Wednesday, July 25, 2012

YOU CAN'T KNOW THE RESULTS OF YOUR ACTIONS

I see those bumper stickers about "random acts of kindness" and they make me think about the butterfly who flaps his wings in Brazil and causes a big wind in Canada. (or something like that). Who knows what the effects of our actions are?

A short time before my mother died, I was helping her get from the car to the house. It was a long slow struggle. The beautiful beach and islands were our backdrop, but we were looking down to take the slow painful steps down the walkway. I was pretty much holding her up. It turned out that there were no more walks into the house. The next time she traveled that path it was in an ambulance coming home to meet the hospice people.

But that day, she paused (we paused) and she said, "Well, here you are helping me navigate just like you did when you were ten." I looked into her eyes and asked what she meant. She said that there was a winter when she had had a late miscarriage and she was so depressed that she could hardly get out of bed. Apparently at that time, I got the house going in the morning, opened the curtains, started breakfast and encouraged her to come downstairs. Her memory was that I was her bridge back to healing. I remember none of it except some vague picture of her lying on the couch. My mother never was lying around, so it must have been big. She carried that gratitude all those years. Who knew?

Years later, one of my daughters sort of did the same thing. We had a lovely downstairs neighbor who was going through a very difficult time. Upstairs we were in those crazy years when we had foster kids and friends of kids and stranded kids and sometimes runaway kids in and out of the house at all hours of the day and night. I was always apologetic to M. who had to hear the herd of elephants over her head. Her memory is quite different. Her memory is that many times A. went downstairs and insisted that she join us for food and blend into the crowd and that was a very big deal in her recovery. Who knew?
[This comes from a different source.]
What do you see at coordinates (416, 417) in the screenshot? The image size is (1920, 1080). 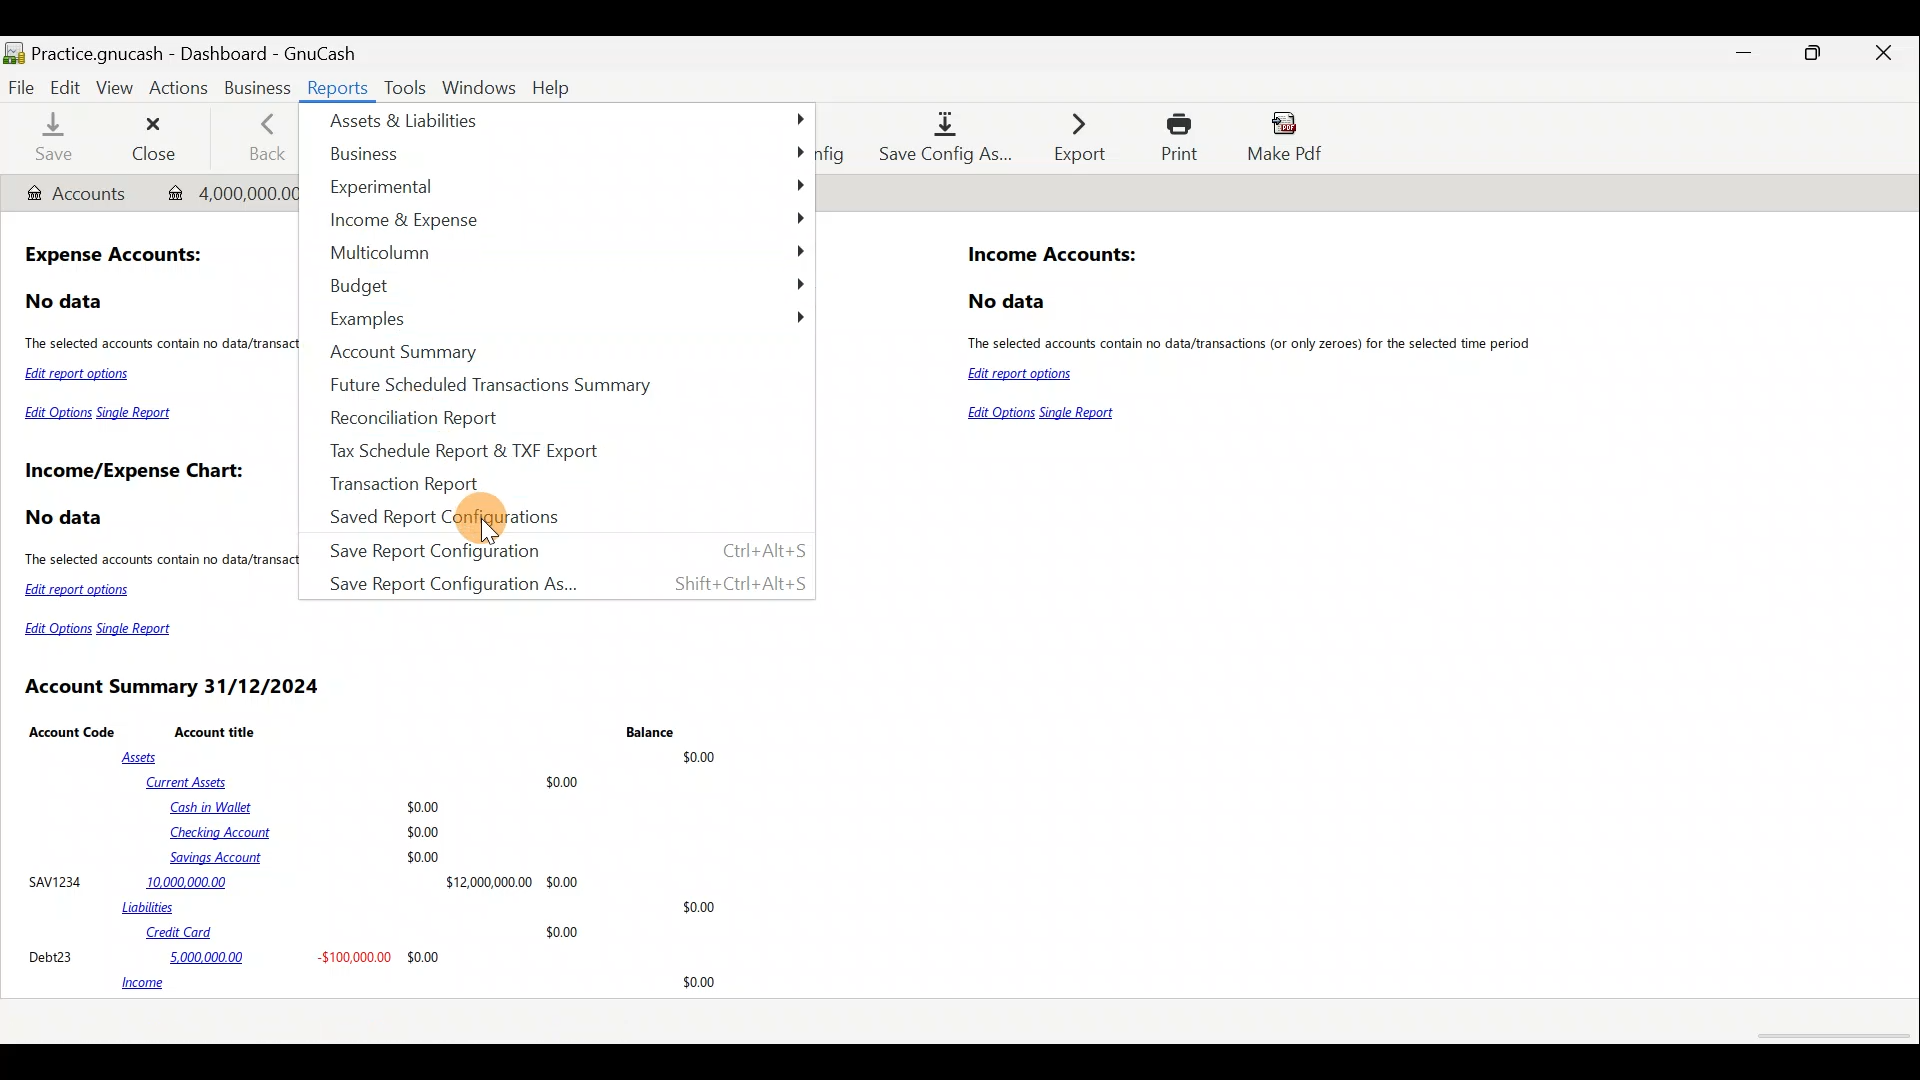 I see `Recondiliation Report` at bounding box center [416, 417].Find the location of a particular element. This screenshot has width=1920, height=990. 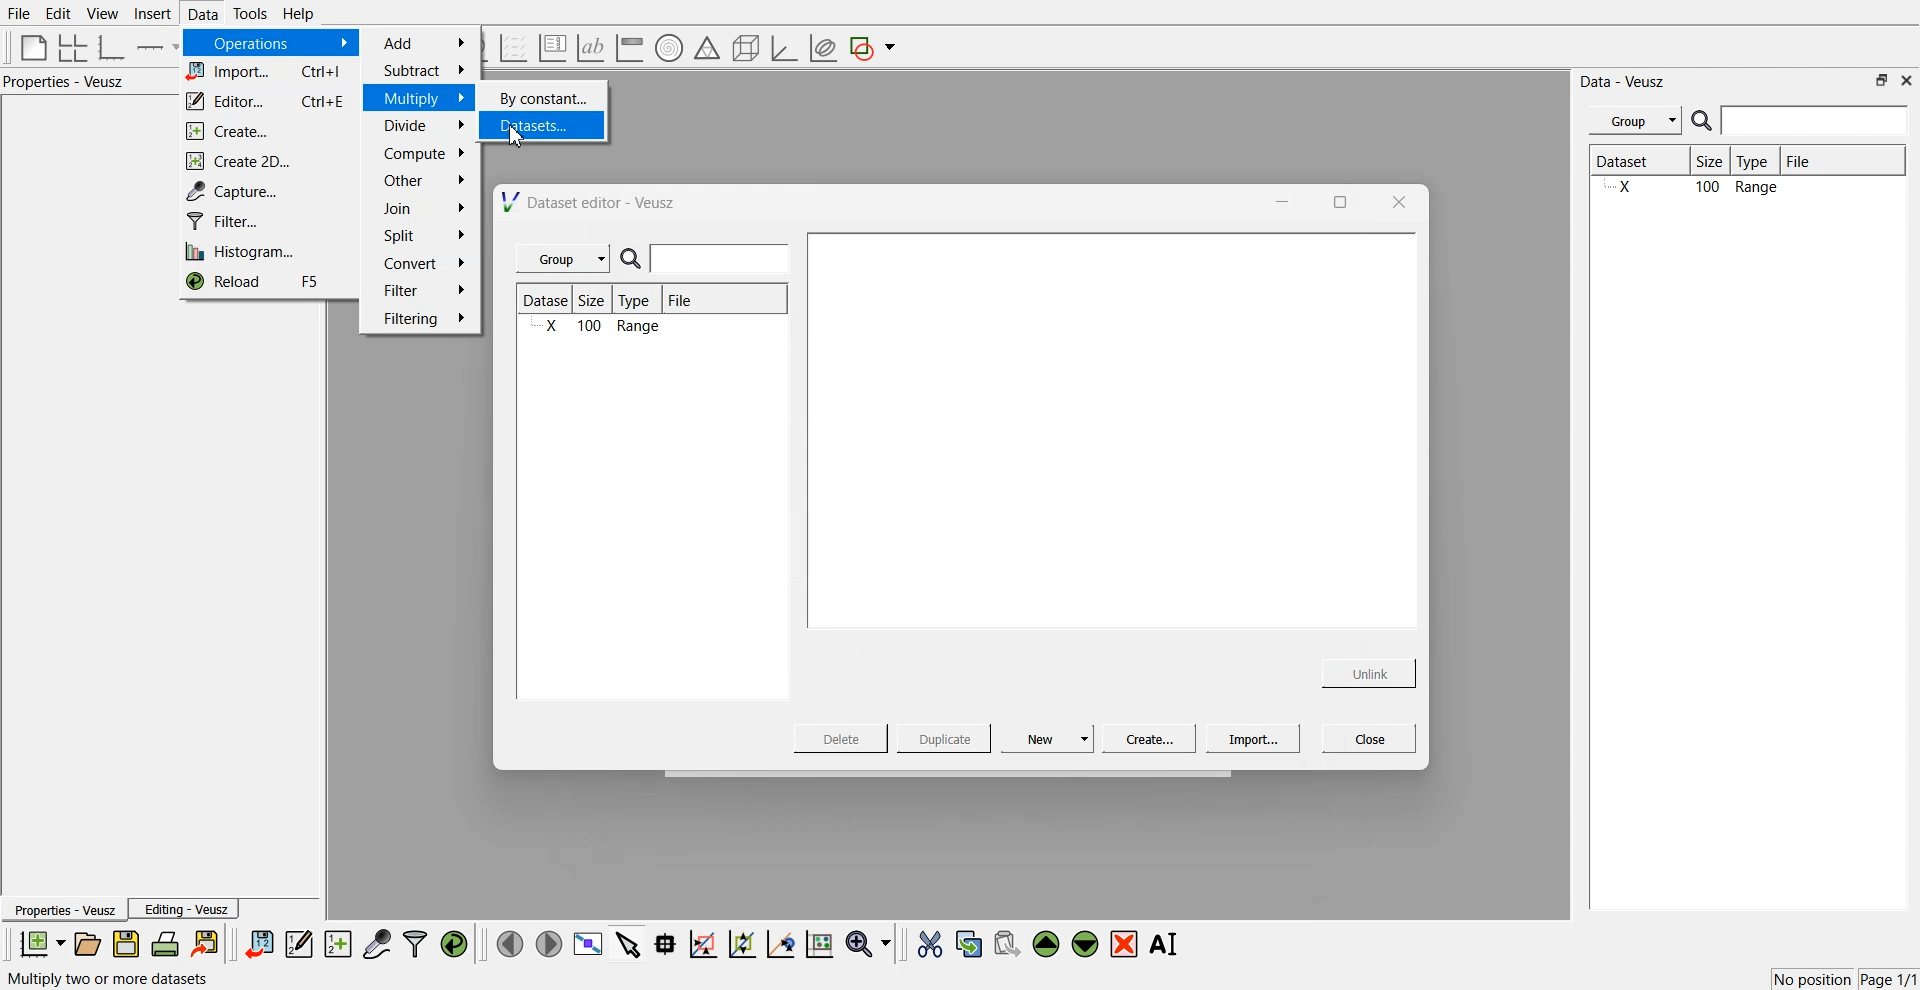

File is located at coordinates (1816, 161).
A Buddhist teacher in Marin told me that he was reacting against the fact that he didn't see a strong tradition among the upper middle class Buddhists in the USA of helping the disadvantaged. He went for a while among the homeless. He learned a lot. Of course they had tremendous needs, but one of the most powerful things he learned was that when they became homeless they lost their individuality in that they were perceived as "the homeless." They told them that it meant a great deal to them if people asked their names and told them their name. How hard is that? I try to remember every time and watch the faces light up. One small act of being conscious.

I think that we can do many small acts of kindness everyday and flap away with those butterfly wings. Who knows?

1 comment:

  1. That made me cry. You were a such a good daughter from the beginning to the end of your Mom's life (and your Dad's for that matter.) For no gains of your own except your inherent need to do what is right in your life and in the world. I've always so admired you for your selflessness in your caring for your parents. obviously you taught your children that very well, from early on and what a gift. So inherent in your spirit that you were not even aware the lessons were being made. Love you Jules, you are a beautiful spirit I feel so graced to have you in my life for these many years.